Is there a one-to-one correspondence between the positive integers and all Turing Machines?
Yes, there is, but maybe not in the way you may think.
If you are thinking that the one-to-one correspondence can be achieved by associating each Turing Machine with its Turing Machine Number, then you are mistaken.
First of all, not every positive integer can be a Turing Machine Number. For example, any number that has five or more consecutive 1's when written in Binary Notation cannot be a Turing Machine Number. To see why, just take a look at the procedure to convert a Turing Machine into a Turing Machine Number. That procedure can be found on the web page that answered the question How do I figure out the Turing Machine Number? When following that procedure, you replace "STOP" with "11110" which gives you four consecutive 1's; you also replace "L" with "1110" which gives you three consecutive 1's; etc. But, there is no replacement of anything that can give you five or more consecutive 1's.
Also, any number whose three least sigificant digits (when written in Binary Notation) are "111" cannot be a Turing Machine Number. Why this is true becomes clear when you look at the procedure to convert a Turing Machine Number into a Turing Machine. That procedure can be found on the web page that answered the question How do I convert a Turing Machine Number into a Turing Machine? In Step 2 of that nine-step procedure, you append "110" at the end of your number, and then your binary number ends in "111110" so that it has five consecutive 1's, and you won't be able to convert the resulting number into a Turing Machine.

→ Data excerpt
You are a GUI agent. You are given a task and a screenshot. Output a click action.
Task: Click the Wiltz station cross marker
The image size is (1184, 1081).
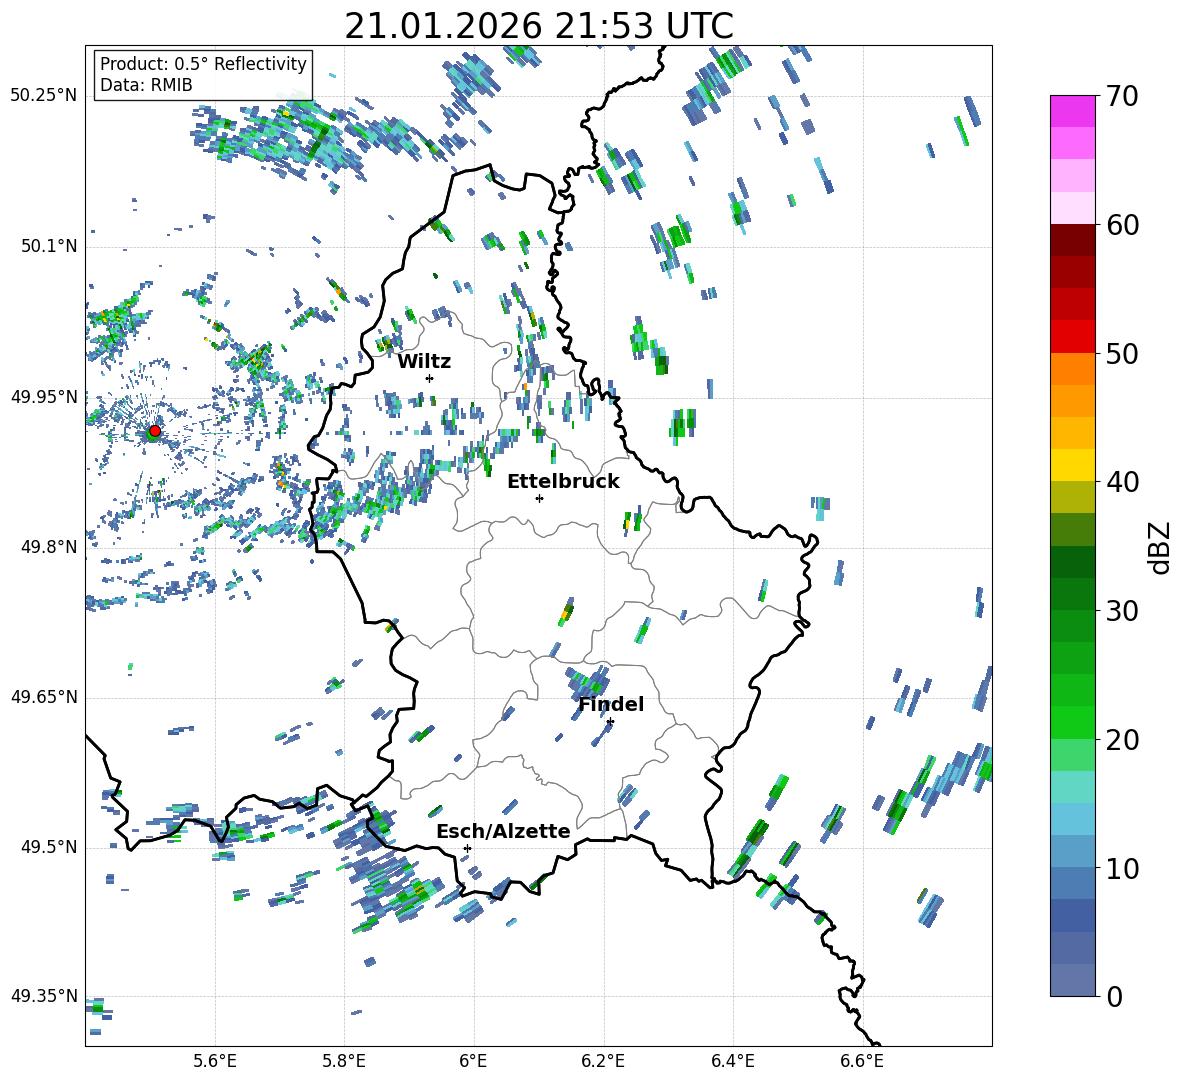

→ Exercise set
1. Write out everything in the passage on Turing Machine Numbers from "Is there a one-to-one" down to "you are mistaken.", swapping "one-to-one correspondence" for "bijection".
2. In the passage on Turing Machine Numbers, what does Step 2 of the nine-step procedure have you append to the end of your number?
3. Keep writing the passage on Turing Machine Numbers from the point where it ends.

→ Answers by task
1.
Is there a bijection between the positive integers and all Turing Machines?
Yes, there is, but maybe not in the way you may think.
If you are thinking that the bijection can be achieved by associating each Turing Machine with its Turing Machine Number, then you are mistaken.

2. "110"

3.
However, as long as the binary number does not have five consecutive 1's, and as long as it does not end in three consecutive 1's, then it can be a Turing Machine Number and can be converted into a Turing Machine. The Turing Machine may be a good Turing Machine, or it may be a bad Turing Machine, but it will be a Turing Machine. An example of a bad Turing Machine is one that does not have a STOP instruction and therefore just runs forever. Another example can be one that executes an instruction that tells it to move to a non-existent state, and then crashes.
Secondly, a Turing Machine can have more than one Turing Machine Number. To see why that can happen, take a look at the procedure to convert a Turing Machine into a Turing Machine Number. That procedure can be found on the web page that answered the question How do I figure out the Turing Machine Number? In Step 4 of that procedure, you are told to remove any leading zeros from the strings of 1's and 0's that you have thus far. However, if you skip this optional step, or better yet, if you insert one or more leading zeros to any of the strings, then you'll eventually end up with a bigger Turing Machine Number. And then, of course, if you convert this bigger number back into a Turing Machine, you'll end up with the same Turing Machine again!
In fact, when you think about it, every Turing Machine has infinitely many Turing Machine Numbers!
By the way, just in case you're wondering about this, the Notation Converter Excel file (that you can download from the Home page) will always convert a Turing Machine to its smallest possible Turing Machine Number.
Ok. It's clear that there are infintely many Turing Machine Numbers. But, are there infinitely many different Turing Machines?
On page 54 of his book The Emperor's New Mind (Oxford University Press, 1989), Sir Roger Penrose constructed a Turing Machine that he called UN+1. What it does is add 1 to a number on the tape (in Unary Notation) and display the answer on the tape (also in Unary Notation).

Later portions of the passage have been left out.